Thursday, 12 April 2018

Wolfgang Streeck

Belated realised that I never blogged about How Will Capitalism End by Wolfgang Streeck, which I read some time last year. There are loads of interesting ideas in there, even if don't agree with some of it. Anyway, here's a little excerpt from the introduction:

"[U]nder financialised capitalism the private vice of greed in no longer magically converted into a public virtue - depriving capitalism of even its last, consequentialist moral justification. Stylizing owners and managers of capital as trustees of society has lost any remaining credibility, their much-publicised exercises in philanthropy notwithstanding.

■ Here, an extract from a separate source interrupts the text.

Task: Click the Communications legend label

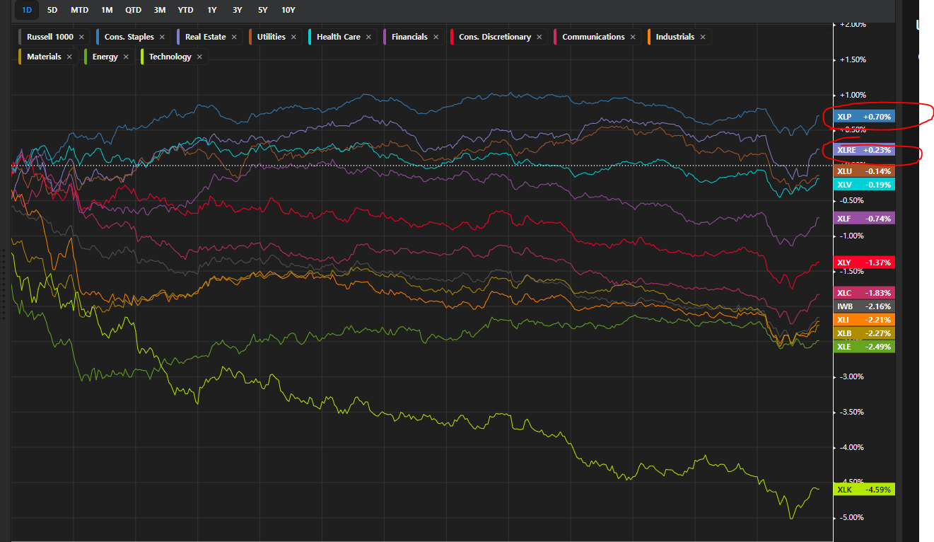Action: [593, 37]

A pervasive cynicism has become deeply engrained in the collective common sense, which has come as a matter of course to regard capitalism as nothing but an institutionalised opportunity for the well-connected super-rich to become even richer. Corruption... is considered a fact of life, and so is steadily growing inequality and the monopolisation of political influence by a small self-serving oligarchy and its army of wealth defence specialists. Converting public trust into private cash has become routine and is seen as such, effectively rendering the social order morally defenceless in possible future moments of open contestation. Elite calls for trust and appeals to shared values can no longer be expected to resonate with a populace nursed on materialistic-utilitarian self-descriptions of a society in which everything is and ought to be for sale. Morally defenceless as they have rendered themselves, political and economic elites will require great creativity if things came to a head and they had to mobilise legitimacy for themselves and the social order they represent. One symptom of growing instability of the democratic-capitalist system is the rise of so-called populist parties, of both the Left and the Right, feeding on and fortifying a deeply emotional rejection of existing social elites."